* [Try it]: Locate the line that contains "Viewport: 960px width, 540px height.". Copy it and every following line through the end of the records, exactly, and include nothing else.

[Pixel coordinate grounding data]
──────────────────────────────

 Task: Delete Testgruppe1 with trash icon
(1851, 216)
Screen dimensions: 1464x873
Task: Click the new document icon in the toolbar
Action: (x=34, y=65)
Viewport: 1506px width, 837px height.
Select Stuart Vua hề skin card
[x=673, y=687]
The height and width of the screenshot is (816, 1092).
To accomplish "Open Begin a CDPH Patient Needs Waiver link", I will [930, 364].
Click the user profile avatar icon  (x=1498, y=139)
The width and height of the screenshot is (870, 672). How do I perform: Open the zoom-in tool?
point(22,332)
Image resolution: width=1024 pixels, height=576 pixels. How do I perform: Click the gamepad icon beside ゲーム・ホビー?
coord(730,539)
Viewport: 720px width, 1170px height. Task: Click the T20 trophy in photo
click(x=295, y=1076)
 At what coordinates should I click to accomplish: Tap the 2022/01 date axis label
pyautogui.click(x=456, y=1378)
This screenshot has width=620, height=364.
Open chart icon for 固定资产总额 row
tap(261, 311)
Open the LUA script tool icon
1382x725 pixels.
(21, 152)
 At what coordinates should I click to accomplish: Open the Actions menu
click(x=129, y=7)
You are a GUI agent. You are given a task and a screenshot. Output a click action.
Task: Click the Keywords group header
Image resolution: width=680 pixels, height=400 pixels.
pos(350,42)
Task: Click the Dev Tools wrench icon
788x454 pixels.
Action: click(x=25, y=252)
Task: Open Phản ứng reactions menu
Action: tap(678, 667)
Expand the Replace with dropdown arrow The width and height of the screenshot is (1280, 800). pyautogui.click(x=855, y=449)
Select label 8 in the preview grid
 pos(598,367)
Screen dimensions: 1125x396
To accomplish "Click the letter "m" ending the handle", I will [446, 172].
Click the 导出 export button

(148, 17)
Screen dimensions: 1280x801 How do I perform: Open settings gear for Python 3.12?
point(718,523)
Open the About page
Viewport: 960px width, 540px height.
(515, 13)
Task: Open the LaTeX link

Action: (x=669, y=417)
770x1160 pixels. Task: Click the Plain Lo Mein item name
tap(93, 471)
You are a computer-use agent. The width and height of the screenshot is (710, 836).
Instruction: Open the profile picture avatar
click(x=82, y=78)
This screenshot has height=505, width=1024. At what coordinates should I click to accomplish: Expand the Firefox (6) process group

──────────────────────────────

* [Result of the task]:
Viewport: 960px width, 540px height.
(515, 13)
Task: Open the LaTeX link

Action: (x=669, y=417)
770x1160 pixels. Task: Click the Plain Lo Mein item name
tap(93, 471)
You are a computer-use agent. The width and height of the screenshot is (710, 836).
Instruction: Open the profile picture avatar
click(x=82, y=78)
This screenshot has height=505, width=1024. At what coordinates should I click to accomplish: Expand the Firefox (6) process group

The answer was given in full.